What the exercise asks - Write out the following lines verbatim, starting with the first line and continuing through the line that contains "cell-mm: 375–300 is", with both of those lines included.

Data extract -
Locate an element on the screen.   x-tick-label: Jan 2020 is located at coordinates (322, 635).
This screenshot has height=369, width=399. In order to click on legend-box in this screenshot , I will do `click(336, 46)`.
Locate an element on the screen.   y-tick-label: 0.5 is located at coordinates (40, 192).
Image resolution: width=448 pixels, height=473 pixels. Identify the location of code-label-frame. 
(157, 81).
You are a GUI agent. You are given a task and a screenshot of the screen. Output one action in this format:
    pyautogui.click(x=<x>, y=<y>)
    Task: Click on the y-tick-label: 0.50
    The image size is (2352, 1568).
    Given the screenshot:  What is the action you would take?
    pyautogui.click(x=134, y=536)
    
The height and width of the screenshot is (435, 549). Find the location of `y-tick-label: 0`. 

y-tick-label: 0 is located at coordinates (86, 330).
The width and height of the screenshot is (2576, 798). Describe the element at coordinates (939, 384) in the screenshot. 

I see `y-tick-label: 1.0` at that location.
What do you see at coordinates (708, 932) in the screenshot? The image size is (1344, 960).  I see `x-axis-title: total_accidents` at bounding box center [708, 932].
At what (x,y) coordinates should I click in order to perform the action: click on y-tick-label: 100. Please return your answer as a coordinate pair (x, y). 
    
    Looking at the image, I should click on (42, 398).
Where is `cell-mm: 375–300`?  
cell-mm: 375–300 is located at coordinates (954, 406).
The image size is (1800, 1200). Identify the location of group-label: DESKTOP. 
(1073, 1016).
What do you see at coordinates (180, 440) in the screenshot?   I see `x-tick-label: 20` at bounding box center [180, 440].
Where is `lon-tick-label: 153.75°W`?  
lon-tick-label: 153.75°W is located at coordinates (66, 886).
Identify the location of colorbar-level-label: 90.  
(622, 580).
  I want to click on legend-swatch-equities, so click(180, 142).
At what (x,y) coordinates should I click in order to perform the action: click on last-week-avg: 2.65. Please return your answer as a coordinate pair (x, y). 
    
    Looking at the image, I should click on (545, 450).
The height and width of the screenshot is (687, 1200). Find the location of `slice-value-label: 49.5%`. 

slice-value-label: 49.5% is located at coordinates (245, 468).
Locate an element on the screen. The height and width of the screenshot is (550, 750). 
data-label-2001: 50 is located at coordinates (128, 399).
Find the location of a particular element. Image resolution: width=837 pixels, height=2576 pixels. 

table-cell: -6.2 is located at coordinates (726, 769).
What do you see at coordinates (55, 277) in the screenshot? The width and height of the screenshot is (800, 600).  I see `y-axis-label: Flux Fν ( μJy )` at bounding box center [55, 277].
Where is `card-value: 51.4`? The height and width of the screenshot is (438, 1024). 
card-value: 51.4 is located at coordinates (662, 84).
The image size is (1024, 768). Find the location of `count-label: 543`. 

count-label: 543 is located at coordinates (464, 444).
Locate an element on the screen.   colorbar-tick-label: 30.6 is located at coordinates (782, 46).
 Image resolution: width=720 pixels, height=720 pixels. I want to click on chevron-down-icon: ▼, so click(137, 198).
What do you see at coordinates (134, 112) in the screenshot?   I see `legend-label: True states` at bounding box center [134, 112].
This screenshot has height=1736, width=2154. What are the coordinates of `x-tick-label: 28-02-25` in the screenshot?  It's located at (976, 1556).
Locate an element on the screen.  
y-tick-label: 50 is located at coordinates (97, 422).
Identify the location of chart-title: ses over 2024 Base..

Result below -
Locate an element on the screen.   x-tick-label: Jan 2020 is located at coordinates (322, 635).
This screenshot has height=369, width=399. In order to click on legend-box in this screenshot , I will do `click(336, 46)`.
Locate an element on the screen.   y-tick-label: 0.5 is located at coordinates (40, 192).
Image resolution: width=448 pixels, height=473 pixels. Identify the location of code-label-frame. 
(157, 81).
You are a GUI agent. You are given a task and a screenshot of the screen. Output one action in this format:
    pyautogui.click(x=<x>, y=<y>)
    Task: Click on the y-tick-label: 0.50
    The image size is (2352, 1568).
    Given the screenshot:  What is the action you would take?
    pyautogui.click(x=134, y=536)
    
The height and width of the screenshot is (435, 549). Find the location of `y-tick-label: 0`. 

y-tick-label: 0 is located at coordinates (86, 330).
The width and height of the screenshot is (2576, 798). Describe the element at coordinates (939, 384) in the screenshot. 

I see `y-tick-label: 1.0` at that location.
What do you see at coordinates (708, 932) in the screenshot? The image size is (1344, 960).  I see `x-axis-title: total_accidents` at bounding box center [708, 932].
At what (x,y) coordinates should I click in order to perform the action: click on y-tick-label: 100. Please return your answer as a coordinate pair (x, y). 
    
    Looking at the image, I should click on (42, 398).
Where is `cell-mm: 375–300`?  
cell-mm: 375–300 is located at coordinates (954, 406).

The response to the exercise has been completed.